## Start Text block

Of this amount, TSh 11.7 trillion is allocated for development projects. The minister said the development plan focuses on attaining 7.1% growth of Gross Domestic Product (GDP) in 2019 compared to 7.0% in 2018. The budget also aims to maintain inflation at between 3% and 4.5% and increase national revenue collection to 13.1% of GDP in the 2019/20 fis­cal year from this year’s 12.1%.

According to the Minister, Tanzania cemented its middle-income status last year by raising its per capita Gross Domestic Product (GDP) to $1,090, and noted that a strong year for agriculture had kept inflation down at 3.5%, the lowest level in 40 years.

Dr Mpango said the government seeks to put emphasis on the establish­ment and development of industries, especially those exploiting domes­tically produced raw materials. He said the focus will be on development of industrial clusters, Tanzania Automobiles Manufacturing Company Ltd (TAMCO) in Kibaha, Coast region, hide industry in Dodoma and special investment zones in Bunda, Dodoma and Benjamin William Mkapa in Dar es Salaam.

The budget also includes plans to spend TSh 9.7 trillion to service the public debt, which reached over TSh 51 trillion as of April, up from 49.9 trillion a year earlier. The Minister of Finance and Planning, Dr Philip Mpango, assured MPs that the debt remains manageable, according to the recent assessment by the ministry. He added that the present value of external debt against GDP is 22%, well below the allowable maxi­mum of 55%.

The Minister attributed the debt increase to the new loans that the coun­try acquired for execution of various development projects. These pro­jects include construction of Terminal III at Julius Nyerere International Airport (JNIA), upgrading the central railway to standard gauge, implementation of power projects as well as construction of roads and major bridges.

The Minister further announced that the country’s foreign reserve stood at US$ 4.4 billion, equivalent to 4.3 months of imports, as of April 2019. The amount exceeds the government target of four months’ worth of imports, according to Dr Mpango.

The budget also presented an opportunity for the government to refute claims by a section of MPs that business in the country was struggling due to poor business and investment climate. Dr Mpango and his Deputy Dr Ashatu Kijaji said the business environment in the country was superb and that more investors were willing to start businesses in Tanzania.

“Some MPs have been providing unrealistic statistics on business in the country, but the current statistics in the ministry show that businesses which are being shut are 16,252 while new businesses that are estab­lished are 147,817,” said Dr Kijaji. According to her, closing business was a normal practice worldwide and that some of the reasons for that were change of business, failure to compete with others, huge debts and accumulated taxes, among others.

As he presented the budget to parliament, Dr Mpango said the govern­ment was proposing to review 54 different fees and levies with a view to reduce and abolish some of them. “This is the first phase of implemen­tation of the blueprint for regulatory reforms to improve the business environment,” he said. The minister added that apart from the review of fees and levies, the review will also address the elimination of the existing duplication of responsibilities among the ministries, regulatory authorities and institutions.

## End Text block
## Start Given records

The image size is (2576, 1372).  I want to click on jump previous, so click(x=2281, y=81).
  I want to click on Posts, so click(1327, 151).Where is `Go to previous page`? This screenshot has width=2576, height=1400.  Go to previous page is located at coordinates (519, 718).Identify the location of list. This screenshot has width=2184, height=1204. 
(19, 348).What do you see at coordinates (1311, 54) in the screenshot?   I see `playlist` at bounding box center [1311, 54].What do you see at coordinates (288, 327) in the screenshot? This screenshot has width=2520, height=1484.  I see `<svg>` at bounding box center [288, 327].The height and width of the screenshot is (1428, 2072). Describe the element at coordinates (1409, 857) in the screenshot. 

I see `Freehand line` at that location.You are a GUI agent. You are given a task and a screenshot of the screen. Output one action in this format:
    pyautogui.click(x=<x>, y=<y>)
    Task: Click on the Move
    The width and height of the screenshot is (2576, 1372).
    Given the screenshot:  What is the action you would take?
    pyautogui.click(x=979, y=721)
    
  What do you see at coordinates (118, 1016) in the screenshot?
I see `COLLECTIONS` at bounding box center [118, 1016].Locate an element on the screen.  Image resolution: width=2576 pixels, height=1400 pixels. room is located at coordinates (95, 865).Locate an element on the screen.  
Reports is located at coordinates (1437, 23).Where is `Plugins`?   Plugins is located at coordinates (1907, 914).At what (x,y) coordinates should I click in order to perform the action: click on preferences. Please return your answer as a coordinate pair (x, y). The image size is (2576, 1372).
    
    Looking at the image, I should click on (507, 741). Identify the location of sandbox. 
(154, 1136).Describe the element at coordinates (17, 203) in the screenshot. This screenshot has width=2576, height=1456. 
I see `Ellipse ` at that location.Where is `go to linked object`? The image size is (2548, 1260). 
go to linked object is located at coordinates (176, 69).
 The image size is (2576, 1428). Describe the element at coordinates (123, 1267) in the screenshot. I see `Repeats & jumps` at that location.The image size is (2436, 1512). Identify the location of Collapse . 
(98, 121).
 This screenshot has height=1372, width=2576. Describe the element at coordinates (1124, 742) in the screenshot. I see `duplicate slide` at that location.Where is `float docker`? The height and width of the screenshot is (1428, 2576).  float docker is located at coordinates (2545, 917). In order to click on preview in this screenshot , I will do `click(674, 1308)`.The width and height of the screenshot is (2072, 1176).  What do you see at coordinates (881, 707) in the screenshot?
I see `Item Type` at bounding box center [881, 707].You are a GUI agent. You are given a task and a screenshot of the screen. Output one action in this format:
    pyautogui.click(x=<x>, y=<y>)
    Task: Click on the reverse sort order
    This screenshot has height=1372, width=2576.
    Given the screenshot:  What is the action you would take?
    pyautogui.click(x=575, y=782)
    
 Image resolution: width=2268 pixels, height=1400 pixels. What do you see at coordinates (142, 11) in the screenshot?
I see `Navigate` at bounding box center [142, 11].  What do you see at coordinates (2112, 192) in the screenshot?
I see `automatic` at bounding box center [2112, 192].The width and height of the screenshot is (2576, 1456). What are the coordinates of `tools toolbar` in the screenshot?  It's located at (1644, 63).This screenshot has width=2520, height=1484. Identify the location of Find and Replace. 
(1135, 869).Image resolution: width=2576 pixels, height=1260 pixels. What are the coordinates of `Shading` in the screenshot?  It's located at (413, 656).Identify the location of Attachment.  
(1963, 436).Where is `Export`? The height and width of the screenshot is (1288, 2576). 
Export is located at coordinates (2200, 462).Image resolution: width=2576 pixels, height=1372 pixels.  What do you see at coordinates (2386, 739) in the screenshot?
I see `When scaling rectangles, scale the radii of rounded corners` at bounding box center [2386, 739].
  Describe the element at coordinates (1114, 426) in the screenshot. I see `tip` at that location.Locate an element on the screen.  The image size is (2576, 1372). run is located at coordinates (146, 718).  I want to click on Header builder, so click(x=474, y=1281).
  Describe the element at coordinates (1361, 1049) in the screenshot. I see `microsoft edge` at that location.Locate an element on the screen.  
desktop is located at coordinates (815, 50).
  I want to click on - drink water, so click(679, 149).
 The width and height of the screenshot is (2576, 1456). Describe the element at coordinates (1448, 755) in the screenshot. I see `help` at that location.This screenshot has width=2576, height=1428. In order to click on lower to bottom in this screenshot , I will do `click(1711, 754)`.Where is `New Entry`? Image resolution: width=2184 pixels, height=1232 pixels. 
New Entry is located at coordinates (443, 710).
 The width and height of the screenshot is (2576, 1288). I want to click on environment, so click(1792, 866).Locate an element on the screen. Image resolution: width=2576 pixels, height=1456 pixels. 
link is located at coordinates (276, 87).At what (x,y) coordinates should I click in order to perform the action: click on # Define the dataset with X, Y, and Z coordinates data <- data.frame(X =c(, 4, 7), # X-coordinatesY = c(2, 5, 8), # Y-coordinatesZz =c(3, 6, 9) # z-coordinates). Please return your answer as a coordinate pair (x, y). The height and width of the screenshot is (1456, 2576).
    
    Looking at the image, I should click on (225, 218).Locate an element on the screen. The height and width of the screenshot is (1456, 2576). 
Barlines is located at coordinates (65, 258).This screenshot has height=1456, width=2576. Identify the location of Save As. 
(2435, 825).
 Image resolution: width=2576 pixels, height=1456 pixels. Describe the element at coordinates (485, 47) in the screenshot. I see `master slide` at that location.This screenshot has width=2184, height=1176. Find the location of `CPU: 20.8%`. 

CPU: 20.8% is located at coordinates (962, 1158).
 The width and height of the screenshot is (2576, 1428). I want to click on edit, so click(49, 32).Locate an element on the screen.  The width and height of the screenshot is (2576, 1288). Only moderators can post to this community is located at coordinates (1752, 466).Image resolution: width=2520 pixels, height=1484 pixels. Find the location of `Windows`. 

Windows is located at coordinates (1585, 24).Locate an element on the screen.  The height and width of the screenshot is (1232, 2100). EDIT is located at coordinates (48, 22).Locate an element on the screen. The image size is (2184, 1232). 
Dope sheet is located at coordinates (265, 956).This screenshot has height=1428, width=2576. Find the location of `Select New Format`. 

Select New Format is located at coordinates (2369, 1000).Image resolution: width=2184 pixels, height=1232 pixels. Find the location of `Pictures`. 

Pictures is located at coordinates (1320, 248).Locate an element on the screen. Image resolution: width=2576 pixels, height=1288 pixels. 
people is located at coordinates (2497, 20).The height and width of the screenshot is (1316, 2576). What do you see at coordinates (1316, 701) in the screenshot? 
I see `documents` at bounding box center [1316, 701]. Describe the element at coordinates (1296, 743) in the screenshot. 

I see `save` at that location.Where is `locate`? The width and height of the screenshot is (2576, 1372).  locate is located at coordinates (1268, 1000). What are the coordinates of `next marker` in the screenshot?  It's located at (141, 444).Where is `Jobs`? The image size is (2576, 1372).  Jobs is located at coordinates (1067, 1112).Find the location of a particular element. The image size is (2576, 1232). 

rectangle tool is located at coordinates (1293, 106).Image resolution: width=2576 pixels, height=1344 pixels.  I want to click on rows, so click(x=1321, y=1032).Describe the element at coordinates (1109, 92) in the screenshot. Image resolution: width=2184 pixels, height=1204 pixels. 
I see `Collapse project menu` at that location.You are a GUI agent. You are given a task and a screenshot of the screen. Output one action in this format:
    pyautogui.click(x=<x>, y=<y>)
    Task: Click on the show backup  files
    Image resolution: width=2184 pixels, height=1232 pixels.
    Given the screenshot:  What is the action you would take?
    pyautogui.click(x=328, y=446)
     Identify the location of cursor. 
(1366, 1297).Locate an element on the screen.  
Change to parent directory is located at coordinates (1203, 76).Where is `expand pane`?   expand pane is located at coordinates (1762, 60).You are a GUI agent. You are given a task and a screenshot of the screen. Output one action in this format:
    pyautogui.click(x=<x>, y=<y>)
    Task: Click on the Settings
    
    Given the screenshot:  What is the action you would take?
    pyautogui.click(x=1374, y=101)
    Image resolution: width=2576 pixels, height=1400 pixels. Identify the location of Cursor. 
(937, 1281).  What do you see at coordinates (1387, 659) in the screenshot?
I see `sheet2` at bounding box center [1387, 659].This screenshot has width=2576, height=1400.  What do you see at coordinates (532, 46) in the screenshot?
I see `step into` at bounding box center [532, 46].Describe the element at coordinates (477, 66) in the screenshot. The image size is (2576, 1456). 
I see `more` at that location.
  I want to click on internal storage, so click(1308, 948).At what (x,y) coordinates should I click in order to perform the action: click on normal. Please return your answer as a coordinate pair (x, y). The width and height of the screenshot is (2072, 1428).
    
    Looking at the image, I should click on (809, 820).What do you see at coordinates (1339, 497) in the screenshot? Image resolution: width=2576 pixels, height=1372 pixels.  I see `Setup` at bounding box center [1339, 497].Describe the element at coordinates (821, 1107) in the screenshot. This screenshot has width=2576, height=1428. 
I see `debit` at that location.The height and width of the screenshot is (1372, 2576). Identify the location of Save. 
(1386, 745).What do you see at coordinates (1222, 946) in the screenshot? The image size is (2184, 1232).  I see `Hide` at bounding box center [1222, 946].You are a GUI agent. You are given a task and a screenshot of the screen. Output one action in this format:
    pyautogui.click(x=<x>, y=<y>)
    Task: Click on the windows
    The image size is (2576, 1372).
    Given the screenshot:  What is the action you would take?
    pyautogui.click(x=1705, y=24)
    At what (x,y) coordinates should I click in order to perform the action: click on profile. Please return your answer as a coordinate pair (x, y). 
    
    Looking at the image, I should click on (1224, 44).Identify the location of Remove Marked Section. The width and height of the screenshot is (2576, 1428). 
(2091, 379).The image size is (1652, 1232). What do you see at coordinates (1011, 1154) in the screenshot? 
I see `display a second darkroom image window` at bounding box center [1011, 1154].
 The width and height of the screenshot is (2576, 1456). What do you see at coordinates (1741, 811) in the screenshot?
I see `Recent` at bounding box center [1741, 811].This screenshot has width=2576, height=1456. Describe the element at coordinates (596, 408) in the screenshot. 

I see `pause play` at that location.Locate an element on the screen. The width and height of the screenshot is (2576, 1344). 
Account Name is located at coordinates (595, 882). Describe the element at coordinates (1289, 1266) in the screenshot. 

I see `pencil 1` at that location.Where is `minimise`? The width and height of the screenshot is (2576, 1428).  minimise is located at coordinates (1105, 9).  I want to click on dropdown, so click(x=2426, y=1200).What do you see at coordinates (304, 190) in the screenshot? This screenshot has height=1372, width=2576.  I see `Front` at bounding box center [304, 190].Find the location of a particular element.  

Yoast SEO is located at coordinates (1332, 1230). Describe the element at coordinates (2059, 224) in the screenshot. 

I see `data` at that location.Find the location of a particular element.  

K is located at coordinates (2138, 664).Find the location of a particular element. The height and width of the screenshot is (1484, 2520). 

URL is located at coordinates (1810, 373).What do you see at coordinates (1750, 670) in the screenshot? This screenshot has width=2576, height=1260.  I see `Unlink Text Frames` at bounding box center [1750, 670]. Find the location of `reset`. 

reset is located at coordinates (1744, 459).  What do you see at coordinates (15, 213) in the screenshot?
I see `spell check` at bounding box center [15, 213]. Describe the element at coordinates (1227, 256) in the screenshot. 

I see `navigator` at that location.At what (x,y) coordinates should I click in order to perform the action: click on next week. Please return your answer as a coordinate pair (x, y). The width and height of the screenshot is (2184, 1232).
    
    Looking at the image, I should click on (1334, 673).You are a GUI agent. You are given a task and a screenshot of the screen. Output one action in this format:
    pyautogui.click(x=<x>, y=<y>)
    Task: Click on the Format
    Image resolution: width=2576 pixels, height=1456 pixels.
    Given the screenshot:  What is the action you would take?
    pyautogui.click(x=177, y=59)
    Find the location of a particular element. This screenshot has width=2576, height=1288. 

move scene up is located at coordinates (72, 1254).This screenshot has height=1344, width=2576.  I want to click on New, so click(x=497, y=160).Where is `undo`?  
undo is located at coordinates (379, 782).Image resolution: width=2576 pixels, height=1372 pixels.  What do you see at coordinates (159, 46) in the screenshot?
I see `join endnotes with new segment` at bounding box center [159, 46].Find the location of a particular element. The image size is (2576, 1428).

## End Given records

What you need to do
• a. Using the Tanzania budget text, answer each question:
(i) To what level was Tanzania's per capita GDP raised last year?
(ii) What did the country's foreign reserve stand at as of April 2019, and how many months of imports did that equal?
(iii) How many fees and levies is the government proposing to review?
• b. Decide whether each statement agrees with the Tanzania budget text. Answer yes or no and quote the deciding words.
(i) The public debt was above TSh 51 trillion as of April.
(ii) Inflation of 3.5% was the lowest level in 20 years.
(iii) The present value of external debt against GDP is 22%.
• c. Reproduce the stretch of the Tanzania budget text from "Of this amount, TSh" through "this year’s 12.1%.".

Solutions per task
• a.
(i) $1,090
(ii) US$ 4.4 billion, equal to 4.3 months of imports
(iii) 54

• b.
(i) Yes: "which reached over TSh 51 trillion as of April"
(ii) No: "the lowest level in 40 years"
(iii) Yes: "the present value of external debt against GDP is 22%"

• c.
Of this amount, TSh 11.7 trillion is allocated for development projects. The minister said the development plan focuses on attaining 7.1% growth of Gross Domestic Product (GDP) in 2019 compared to 7.0% in 2018. The budget also aims to maintain inflation at between 3% and 4.5% and increase national revenue collection to 13.1% of GDP in the 2019/20 fis­cal year from this year’s 12.1%.